Hi Ashif, DRF API Logger should work the same as in your development server. Maybe you forget to migrate after adding DRF API Logger in production. Does the production server use different settings? (example: production_settings.py, development_settings.py, in some projects I've seen completely different settings.) Please share DEF API Logger settings you used. Regards, Vishal Anand, Technical Lead, LinkedIn https://www.linkedin.com/in/vishal-anand-530ba0b5/ | M: +91-8009417767

On Sat, Mar 27, 2021 at 4:48 PM Asif Khan @.***> wrote: Everything is perfectly working in development environment. All my APIs that I am using POSTMAN desktop application is logging in drf_api_logger model. In nutshell all is working perfect as what I am looking. But once I transfer my code to production environment drf_api_logger is not logging any API calls from POSTMAN from both version desktop and web base POSTMAN. I tried by looking options in drf_api_logger documentation, nothing works.

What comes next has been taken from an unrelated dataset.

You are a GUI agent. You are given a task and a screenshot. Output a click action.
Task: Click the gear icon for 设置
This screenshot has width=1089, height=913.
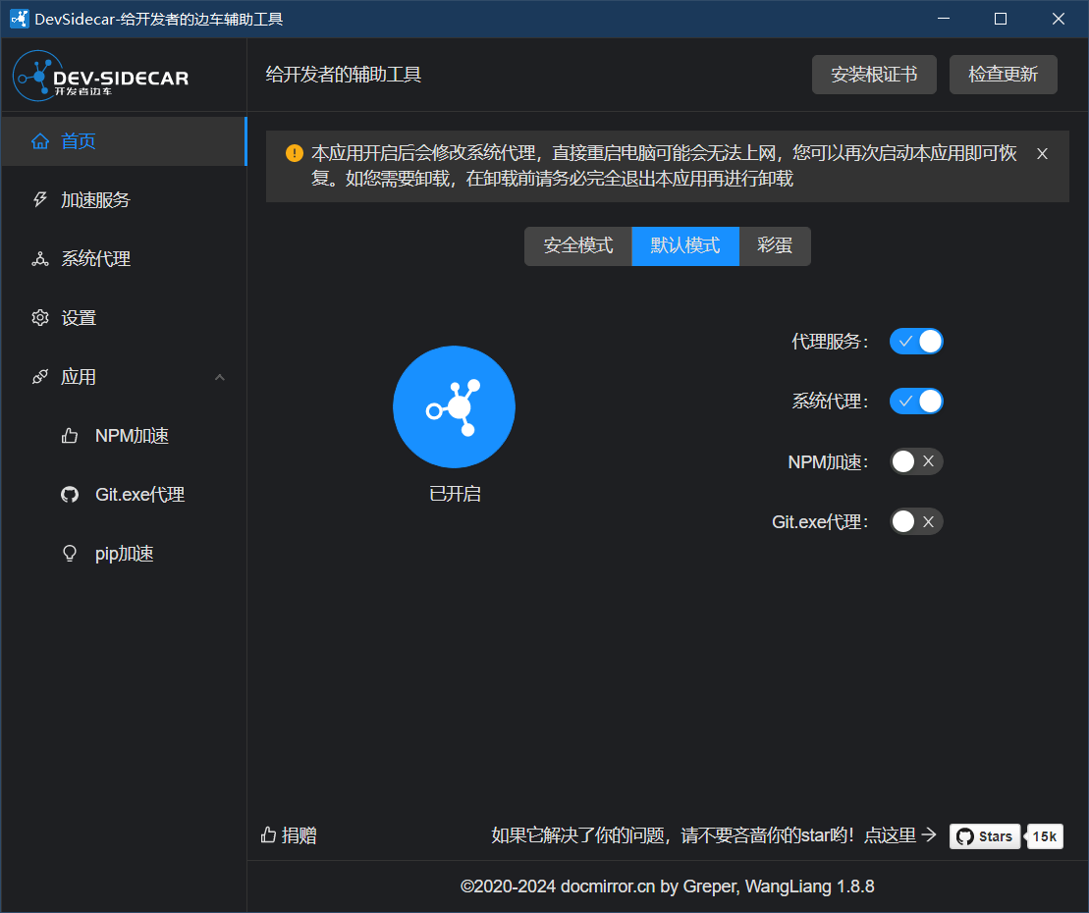(40, 318)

One thing I noticed the difference in development and production is of "http" vs "https". Can you please advice how I can make drf_api_logger to work for my production environment. — You are receiving this because you are subscribed to this thread. Reply to this email directly, view it on GitHub <#12>, or unsubscribe https://github.com/notifications/unsubscribe-auth/AD7SDTGBFFLJL5YFLZD6LTDTFW5HZANCNFSM4Z42A6ZQ .

Hi Vishal,

Thanks for your response. I have redeploy my code again on production with one of changes that I have done in your code to customize drf_api_logger for my specific purpose. My project structure is SAAS based so I have add one orgcode in the model of drf_api_logger to control all APIs at organisation level and same I have to done in admin.py to shows api of logged in user of that organisation only.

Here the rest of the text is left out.